Thinking of her many classmates who are now dead, Ms. Fletcher-Luther said it would be a powerful event to witness, but she can't afford the plane ticket.
“It is a historic moment,” she said. “To be there at that time would be a tremendous uplift.”
Several aboriginal groups said Thursday that they have been flooded with requests like Ms. Fletcher-Luther's for assistance to get to Ottawa.
Mr. Strahl explained Thursday that former students are encouraged to gather at local events across the country to watch the apology on television. About 100 aboriginals, primarily board members of school survivor groups, will be flown in at federal expense.
“We're not going to pay for thousands of students to fly to Ottawa,” Mr. Strahl told reporters.
As for the wording itself, Mr. Strahl said he and his staff have been listening to aboriginal groups and reading their submissions, but he has no intention of circulating any drafts beforehand as the Assembly of First Nations would like.
His language in the House of Commons Thursday, however, suggested that Ottawa is ready to use words that it has long avoided – such as describing students as “survivors” of residential schools.
“There have been ongoing consultations. It continued this week with more survivors that the Prime Minister and I met with,” Mr. Strahl said Thursday.

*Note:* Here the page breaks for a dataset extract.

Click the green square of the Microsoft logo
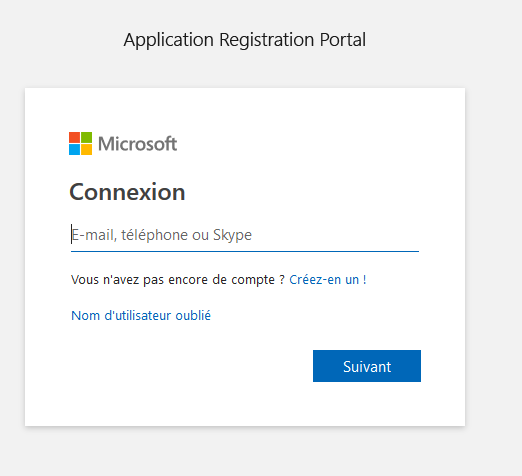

Details regarding a reception or special event for those students who pay their way to Ottawa are still up in the air, he said.
“Some of this stuff will be decided right up to the last minute,” he said, suggesting a big screen may be set up outside Parliament so that people can watch the apology. “We have no idea of how many people are coming. And neither does the Assembly of First Nations. So we're doing our best, and we'll make sure that it's very appropriate.”
Ted Quewezance, executive director of the National Residential School Survivors Society, said Thursday that former students are being left in the dark as to what the apology will say.
“It's pretty secretive. It hasn't been shared with anybody,” he said.
Mr. Quewezance expressed disappointment at being unable to accommodate the requests he has received from elders who want to be in Ottawa next week.
“That's the advice I gave government: to bring in as many survivors as possible,” he said. “What that does for me is it questions [the] sincerity. If they're sincere about it, let's bring as many people out as possible.”
NDP Leader Jack Layton privately appealed to the Prime Minister's Office weeks ago to involve native leaders in the drafting of the apology.
“It's deeply troubling,” he said of the government's decision not to circulate a draft. “They run the risk of that kind of paternalistic attitude of ‘we-know-best and the first nations will just have to accept what we dish out.'”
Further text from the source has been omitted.